§ SOAL LATIHAN
Lanjutkan teks tentang kemerdekaan keuangan dan status sosial di bawah ini, mulai dari sesudah kalimat terakhirnya.

§ KUTIPAN SUMBER
Mereka percaya bahwa kemerdekaan dalam keuangan lebih penting daripada
memamerkan status sosial yang tinggi.
Dari
beberapa tokoh, kita kadang mengenal sosok orang-orang yang mengandalkan status
sosial yang tinggi. Mereka tidak menggunakan kendaraan yang biasa-biasa, dan
cenderung “wah”, akan makin bangga jika kendaraan yang mereka pakai adalah
limited edition, karena saking mahal harganya. Begitu juga dengan jam tangan,
baju, sepatu dan benda-benda lainnya. Memiliki lebih dari satu kartu kredit
dengan harapan bisa pinjam uang lebih banyak lagi. Padahal batas kartu kredit
dibuat berdasarkan penghasilan bulanan kita. Jika seharusnya memiliki batas 6
juta dan Anda menaikan dengan cara memanipulasi data menjadi 10 juta maka Anda
tidak akan bisa membayar angsuran.
Begitulah
orang-orang yang mementingkan status sosial tinggi itu hidup. Tidak lama
kemudian, mereka bekerja untuk membayar hutang dan angsurannya. Dia menjadi
tidak merdeka secara keuangan. Bayangkan kalau suatu hari dia dipecat dari
pekerjaannya, apa yang akan terjadi?
Bob
Sadino sang pengusaha sukses sehari-harinya tampil dengan sangat sederhana.
Kemana-mana dia masih dengan menggunakan celana pendek, kemeja, bersandal dan
topi cowboy yg khas.

§ DATA YANG DIBERIKAN
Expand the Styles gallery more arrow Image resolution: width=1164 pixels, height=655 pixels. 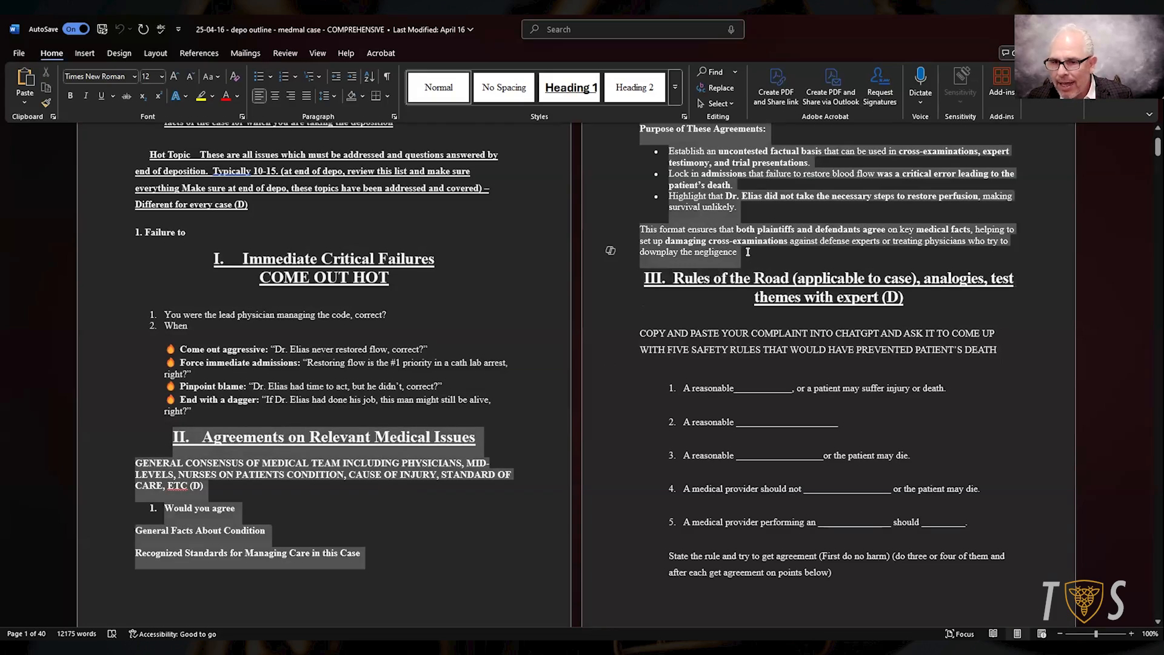675,87
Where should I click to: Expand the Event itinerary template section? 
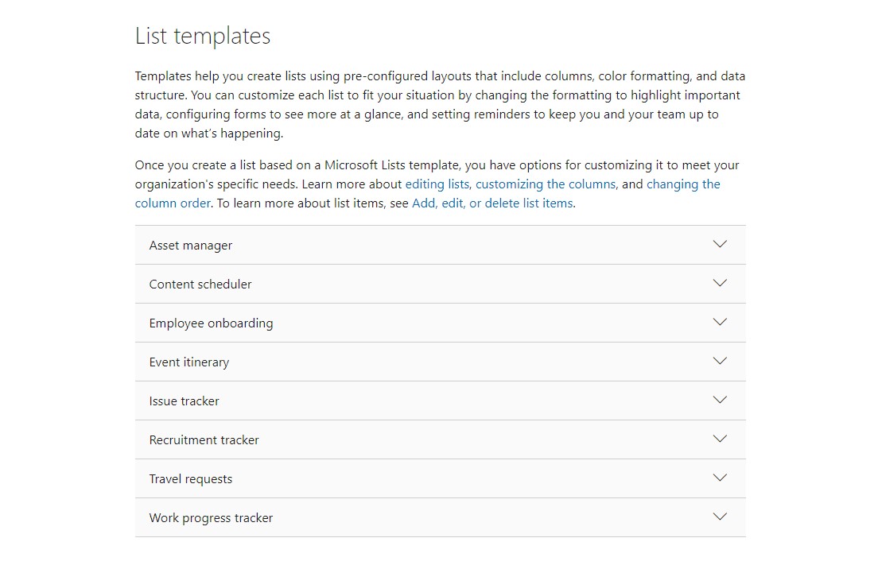coord(440,361)
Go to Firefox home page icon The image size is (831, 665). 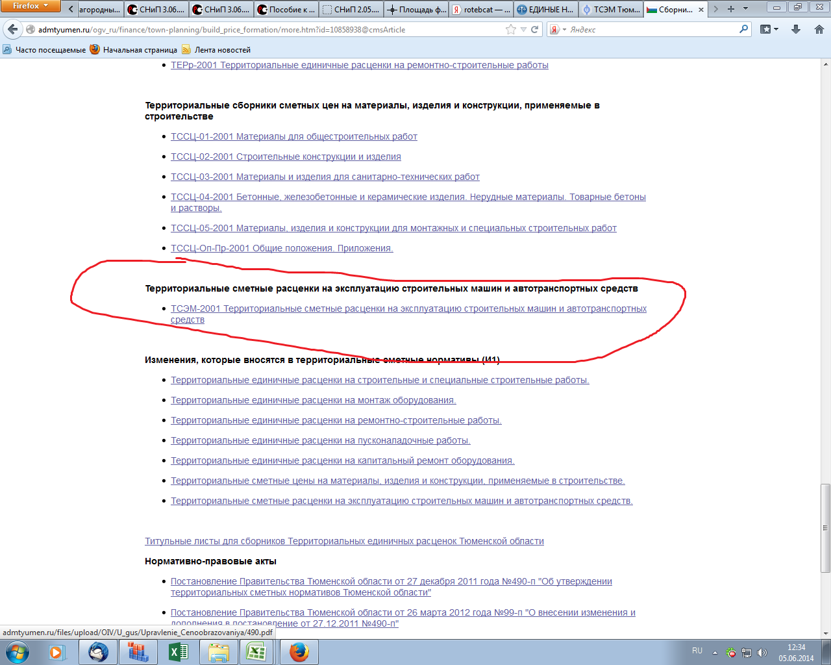(819, 29)
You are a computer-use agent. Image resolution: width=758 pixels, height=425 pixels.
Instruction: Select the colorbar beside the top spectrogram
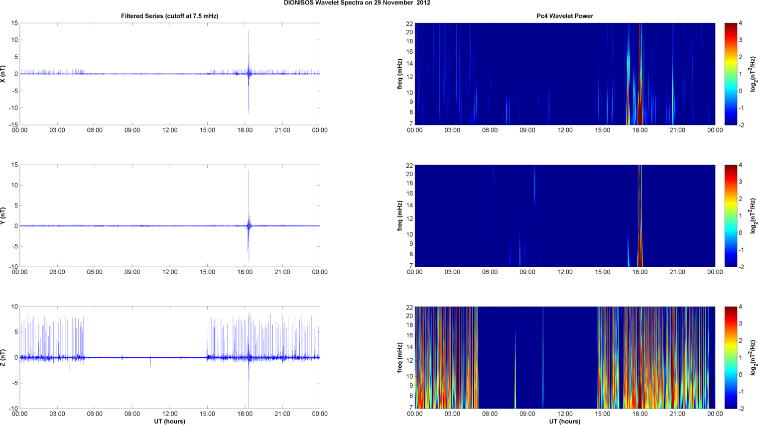(730, 74)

§ HASIL AKHIR
Dahlan
Iskan pemilik Jawa Pos Grup, kekantor pun selalu memakai kemeja model hawai,
jeans dan sepatu kets, khas dengan kacamata old style-nya. Jarang sekali bias
menemuinya berpakaian rapid dan necis, padahal Grup Jawa Pos miliknya sudah
tersebar (memakai merek “radar”) ke saentro nusantara. Sewaktu di undang di
Acara Kick Andy kemarin masih dapat dilihat style dengan sepatu ketsnya.
Atau
kalau kita lihat orang terkaya Bill Gates. Waktu awal dia menjadi milioner, dia
masih naik pesawat di kelas ekonomi (meskipun dia punya rumah termahal di
pinggiran Washington), saat mempresentasikan produk terbaru Microsoft,
tampilannya selalu standard, sweater dan jeans.
Steve
Jobs CEO Apple, selalu memakai sweater lusuh dan jeans belel kemana-mana,
hingga pernah dia dicuekin oleh seorang sales sebuah butik ketika ingin membeli
jas yang “agak pantas”, hanya karena penampilan lusuhnya, sang sales hanya
melongo ketika diberi kartu nama “tolong dikirim ketempat saya”, kata Steve
Jobs.
Warren
Buffett, Investor hebat yang baru-baru ini dinobatkan menjadi orang terkaya
dunia dengan nilai U$ 62 B sampai sekarang masih menempati rumah yang dia beli
30 tahun lalu dan masih memakai mobil lamanya, kantornya di Omaha-pun hanya
seukuran lapangan tennis, dengan karyawan yang tidak lebih dari jumlah pemain
sepakbola. Mereka tidak malu dan tidak mengutamakan statusnya.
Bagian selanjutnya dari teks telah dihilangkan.